Не раз он просыпался в холодном поту и вспоминал — кто-то властный, жестокий, совершил над ним операцию — безболезненно, бескровно… а, может, просто раскололась земля? — бесшумно, плавно, и другая половина уплывает, там что-то важное остается, но уже не схватить, не вспомнить…
— Вот взяли бы да записали все это для меня! — сказал Аркадий. — Мир не рухнет от вашего разочарования. Жизнь, правда, не бьет ключом, но все же — выйди, пройдись, отдохни от дум.
………………………………

Он послушался своего голоса, оделся и вышел на сверкающий снег. Кругом было тихо, только изредка взбрехивала собака по ту сторону перекидного мостика через овраг; деревья не могли скрыть его, как летом. Собака то взбегала на мостик, состоящий из нескольких почерневших бревен, то отступала обратно, боясь поскользнуться, упасть вниз; оттуда поднимался пар, сквозь мусор и завалы пробивался ручей.

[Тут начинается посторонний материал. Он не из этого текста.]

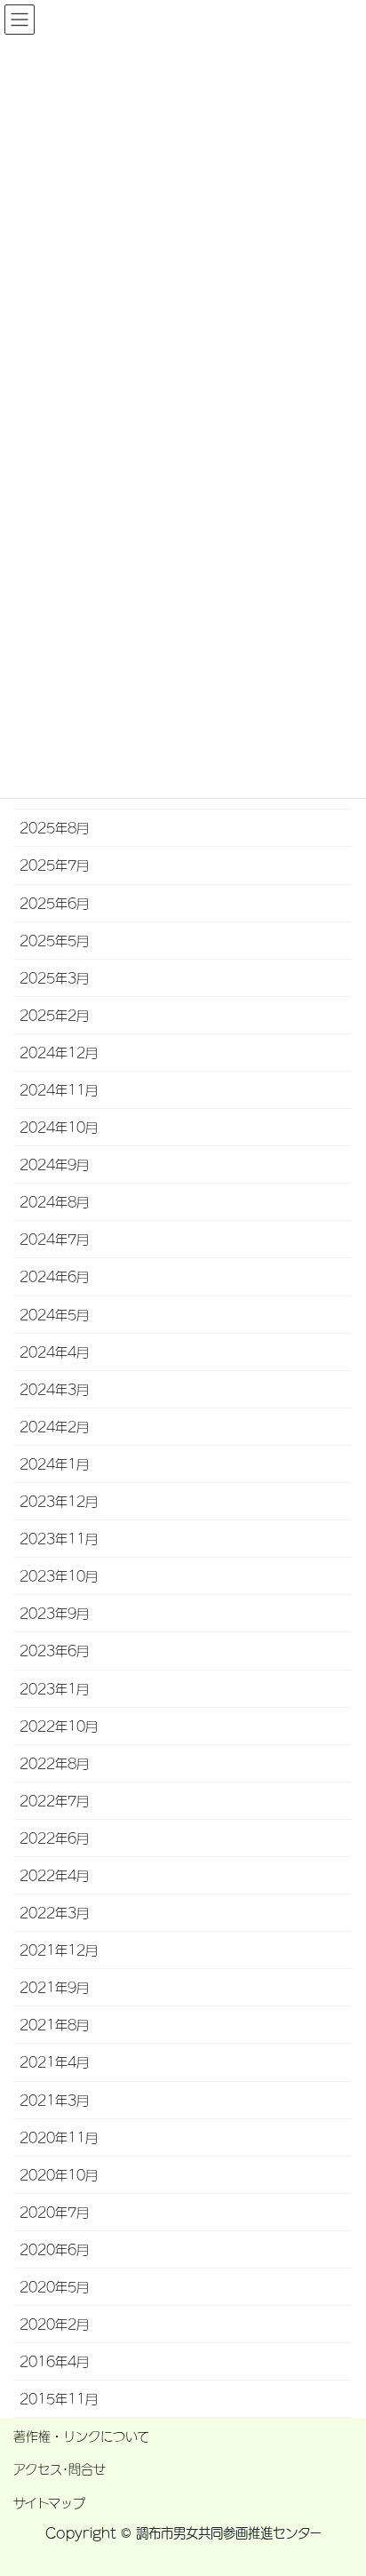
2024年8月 (54, 1202)
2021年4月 (54, 2062)
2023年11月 (59, 1539)
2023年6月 (54, 1651)
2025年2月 (54, 1015)
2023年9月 (54, 1613)
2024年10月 (59, 1127)
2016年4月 (54, 2362)
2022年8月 (54, 1764)
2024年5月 (54, 1315)
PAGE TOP (341, 2466)
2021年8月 (54, 2025)
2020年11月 (59, 2138)
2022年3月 (54, 1913)
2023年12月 (59, 1501)
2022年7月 (54, 1801)
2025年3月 (54, 978)
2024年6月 (54, 1277)
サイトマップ (49, 2503)
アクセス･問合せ (59, 2469)
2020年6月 (54, 2250)
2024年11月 (59, 1090)
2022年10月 (59, 1726)
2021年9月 (54, 1988)
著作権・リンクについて (81, 2436)
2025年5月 (54, 941)
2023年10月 (59, 1576)
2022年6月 (54, 1838)
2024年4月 (54, 1352)
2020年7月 (54, 2212)
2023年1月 (54, 1689)
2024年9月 (54, 1165)
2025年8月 (54, 828)
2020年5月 (54, 2287)
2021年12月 (59, 1950)
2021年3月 (54, 2100)
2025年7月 (54, 865)
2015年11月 (59, 2399)
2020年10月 (59, 2175)
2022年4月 (54, 1876)
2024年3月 (54, 1390)
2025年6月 (54, 903)
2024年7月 (54, 1239)
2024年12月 (59, 1053)
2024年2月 (54, 1427)
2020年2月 (54, 2324)
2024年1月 (54, 1464)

На нашем берегу стоял теленок, очень худой, с крупной головой и тонкими длинными ножками. Он уже пытался спуститься на мостик, пробраться к дому, но собака каждый раз отпугивала его, хотя совсем не хотела отгонять — это был ее теленок, домашний зверь, он должен быть во дворе! Она, как умела, помогала ему, бросалась навстречу и отступала. Пробежать по скользким доскам, оказаться сзади и подогнать неразумного к дому она боялась, а теленок боялся ее резких скачков и громкого лая, и так они, желая одного и того же, оставались на месте. Надо помочь дураку, решил Марк, и пошел к мостику.

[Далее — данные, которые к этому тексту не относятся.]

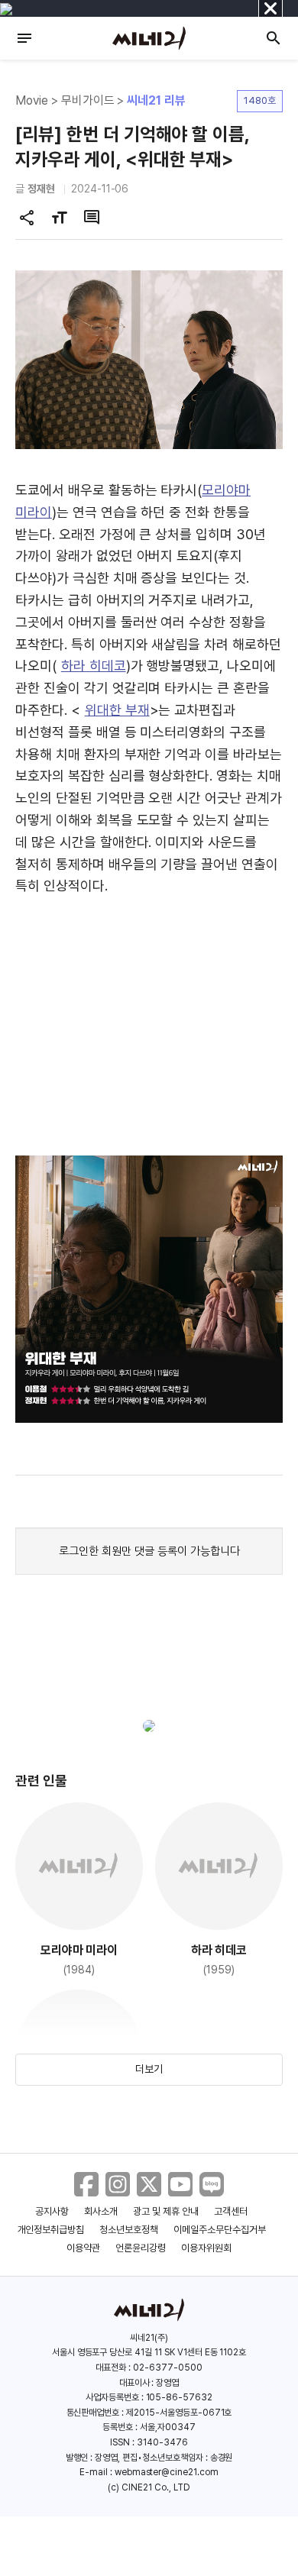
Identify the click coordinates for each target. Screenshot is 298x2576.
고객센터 (231, 2211)
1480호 (260, 100)
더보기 (149, 2069)
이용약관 (83, 2248)
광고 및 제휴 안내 (166, 2211)
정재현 (41, 189)
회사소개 (101, 2211)
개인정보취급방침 (51, 2229)
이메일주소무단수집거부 (219, 2229)
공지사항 (52, 2211)
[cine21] (149, 38)
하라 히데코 (93, 666)
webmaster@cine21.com (167, 2472)
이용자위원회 (206, 2248)
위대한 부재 (117, 710)
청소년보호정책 (128, 2229)
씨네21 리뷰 (156, 100)
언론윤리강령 (140, 2248)
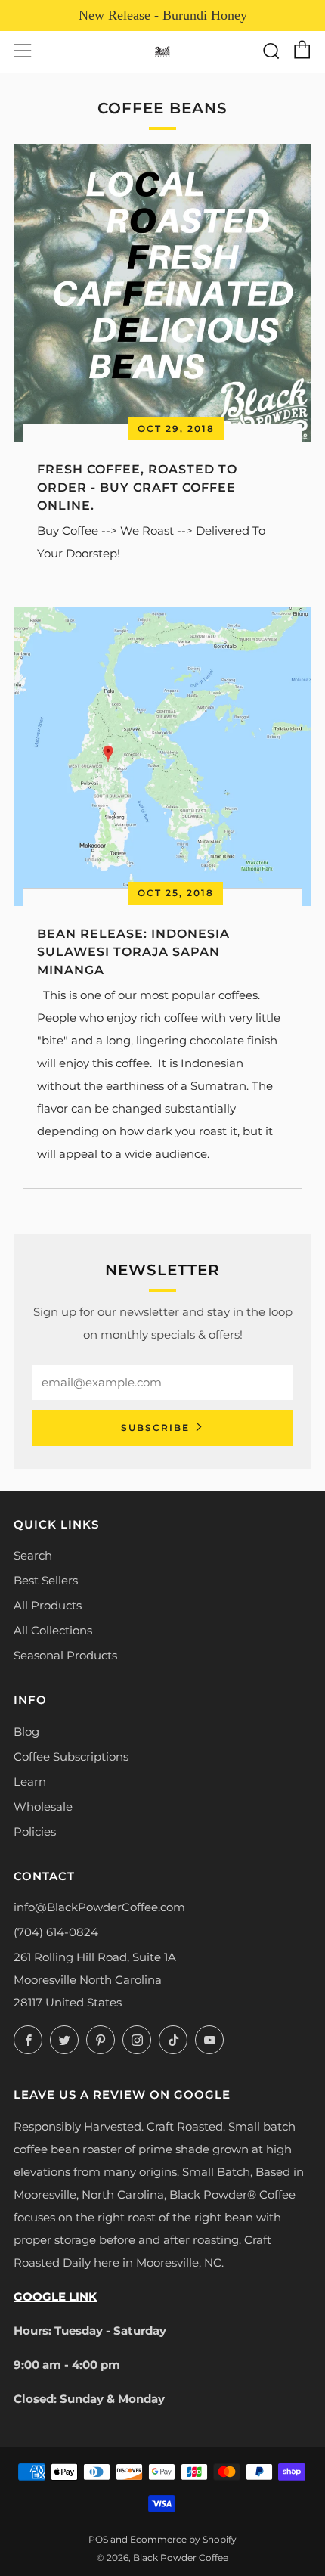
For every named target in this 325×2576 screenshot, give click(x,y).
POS (98, 2539)
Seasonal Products (65, 1655)
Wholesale (43, 1806)
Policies (35, 1831)
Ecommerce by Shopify (183, 2539)
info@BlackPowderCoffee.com (99, 1907)
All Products (48, 1605)
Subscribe (155, 1427)
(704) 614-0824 (56, 1932)
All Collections (53, 1630)
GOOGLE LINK (55, 2296)
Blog (26, 1731)
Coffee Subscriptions (71, 1756)
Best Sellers (46, 1580)
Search (33, 1555)
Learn (30, 1781)
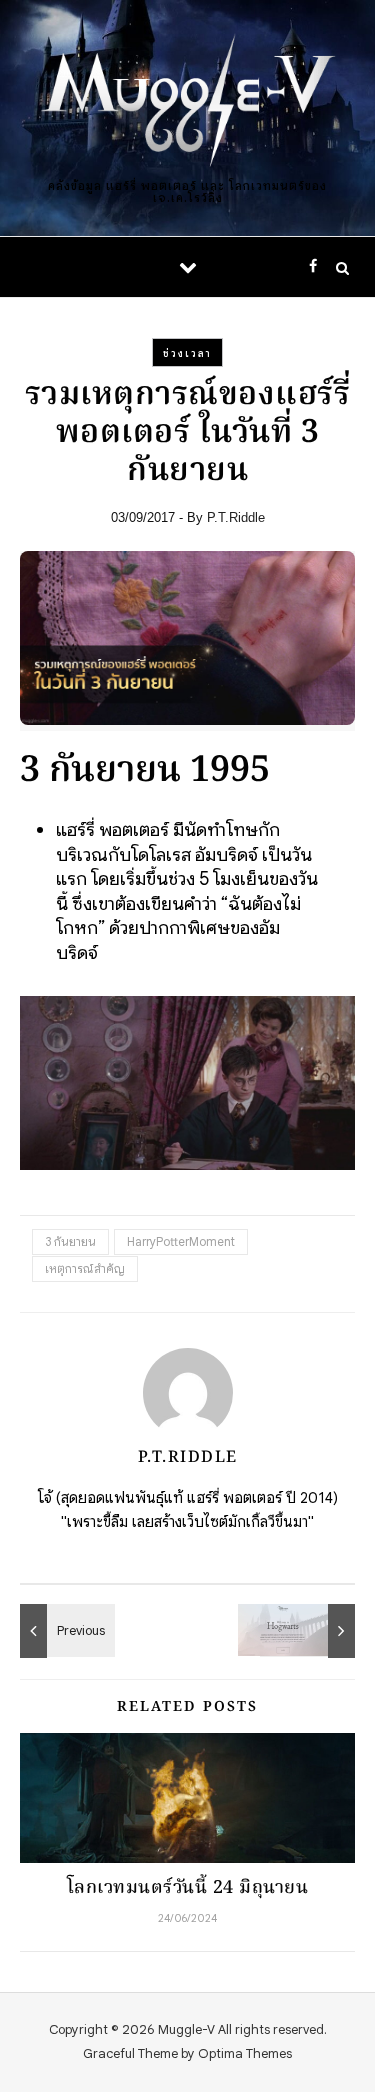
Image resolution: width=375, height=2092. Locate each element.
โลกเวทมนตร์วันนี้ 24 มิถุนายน (188, 1888)
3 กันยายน (70, 1241)
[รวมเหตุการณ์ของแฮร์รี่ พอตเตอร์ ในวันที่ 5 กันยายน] (65, 1631)
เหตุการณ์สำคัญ (85, 1268)
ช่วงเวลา (187, 353)
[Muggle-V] (188, 102)
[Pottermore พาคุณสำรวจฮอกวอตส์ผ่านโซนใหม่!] (310, 1631)
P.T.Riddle (236, 517)
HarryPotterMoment (181, 1241)
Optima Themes (245, 2053)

Как он удивился, как смешно ему стало, и тепло, когда он потрогал худую жилистую шею. Теленок был размером с очень большую собаку, дога, такого когда-то привели к нему в гости с хозяином, молодым пижоном: тот в недоумении разглядывал нелепую обстановку — колченогий стол, лежанку на бревнах, карты на стенах, приколотые большими булавками… Здесь жил настоящий ученый, и этот маменькин сынок старался показать, что ничуть не удивлен убогостью жизни. Зато его дог от всей этой мерзости скорчил огромную курносую морду и отошел в угол с явным намерением оросить обои… Но в общему облегчению разговор закончился, и надменный дог удалился, изящно и разболтанно переступая мускулистыми лапами по линолеуму…

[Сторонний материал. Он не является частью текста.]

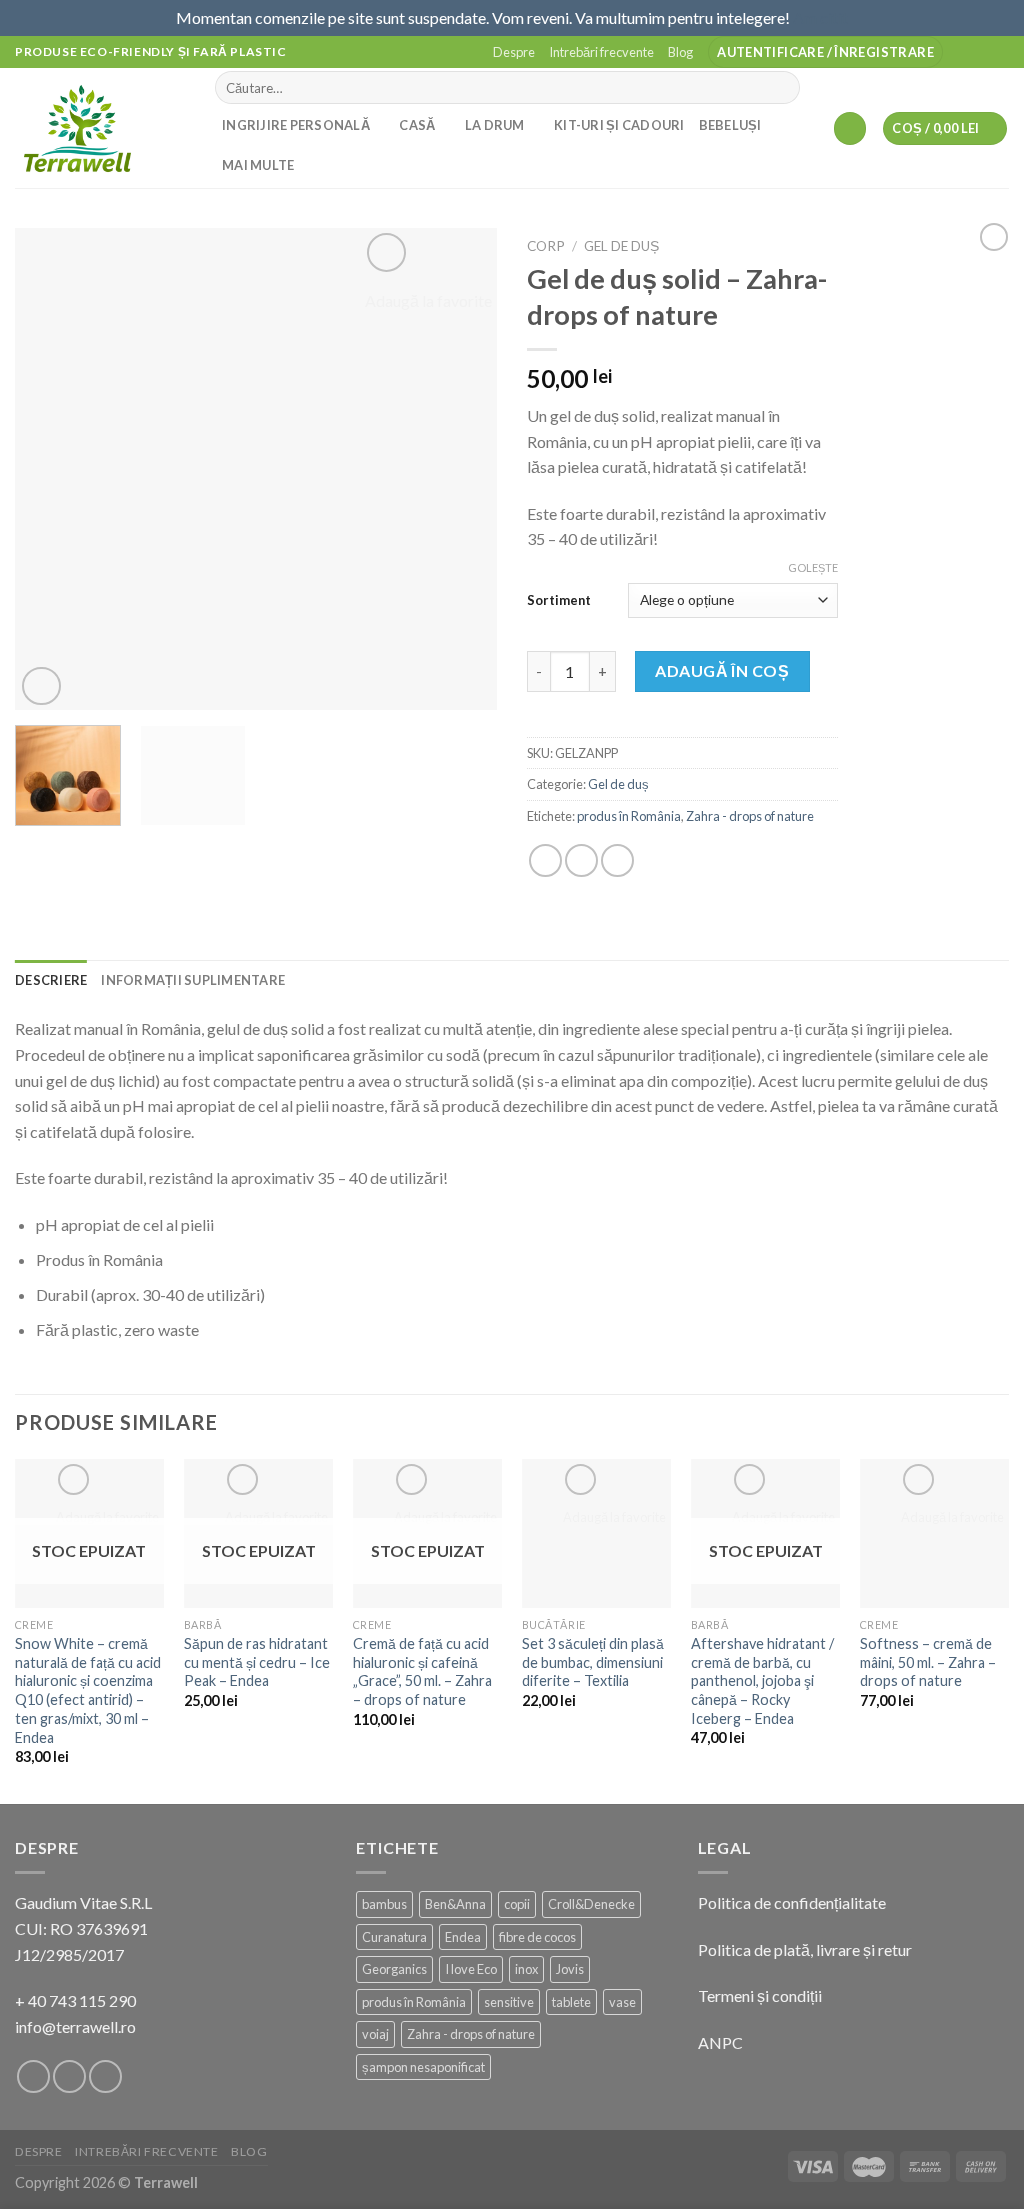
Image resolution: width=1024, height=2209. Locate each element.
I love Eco (471, 1969)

Марк обнял теленка за шею и осторожно повел его по бревнам, тот понял и очень старался. Собака замолчала, тоже поняв, что незнакомец все делает верно. Оказавшись на другом краю, теленок тут же припустил к воротам, а пес, обнюхав брюки Марка, решил не поднимать шума и потрусил за теленком. Марк остался стоять перед деревней. Кстати, он вспомнил, надо бы наведаться в домик, который старик завещал ему.
………………………………
И отправился, но не добрался до места — явилась весна, ручьи ливнями по склону, дорогу развезло, и дом погряз в черном месиве, так что и близко не подобраться. Он разглядел только, что стекла целы, дверь заперта, скамеечка сломана и, перевернутая, лежит посреди двора… А потом надолго забыл о домике, потому что произошли события, решившие дальнейшую судьбу Института, и Марка тоже, хотя казалось, ничто уже, исходящее из этих стен, не может вывести его из погруженности в себя. Он потихоньку пробирался в свой кабинетик, запирался там, смотрел в окно, дремал, положив голову на стол или читал кровавый детектив, чем бездарней, тем лучше. Проблески таланта вызывали у него тянущее чувство беспокойства в груди, будто что-то важное забыл, а где, не знает. Едва дождавшись обеда, он исчезал до следующего утра. Его записки по-прежнему пылились в углу. Иногда он вспоминал, что уже весна, срок, данный ему Ипполитом истекает, а он по-прежнему ничего в своей жизни не решил. И тут же забывал об этом, смотреть дальше завтрашнего дня он не желал.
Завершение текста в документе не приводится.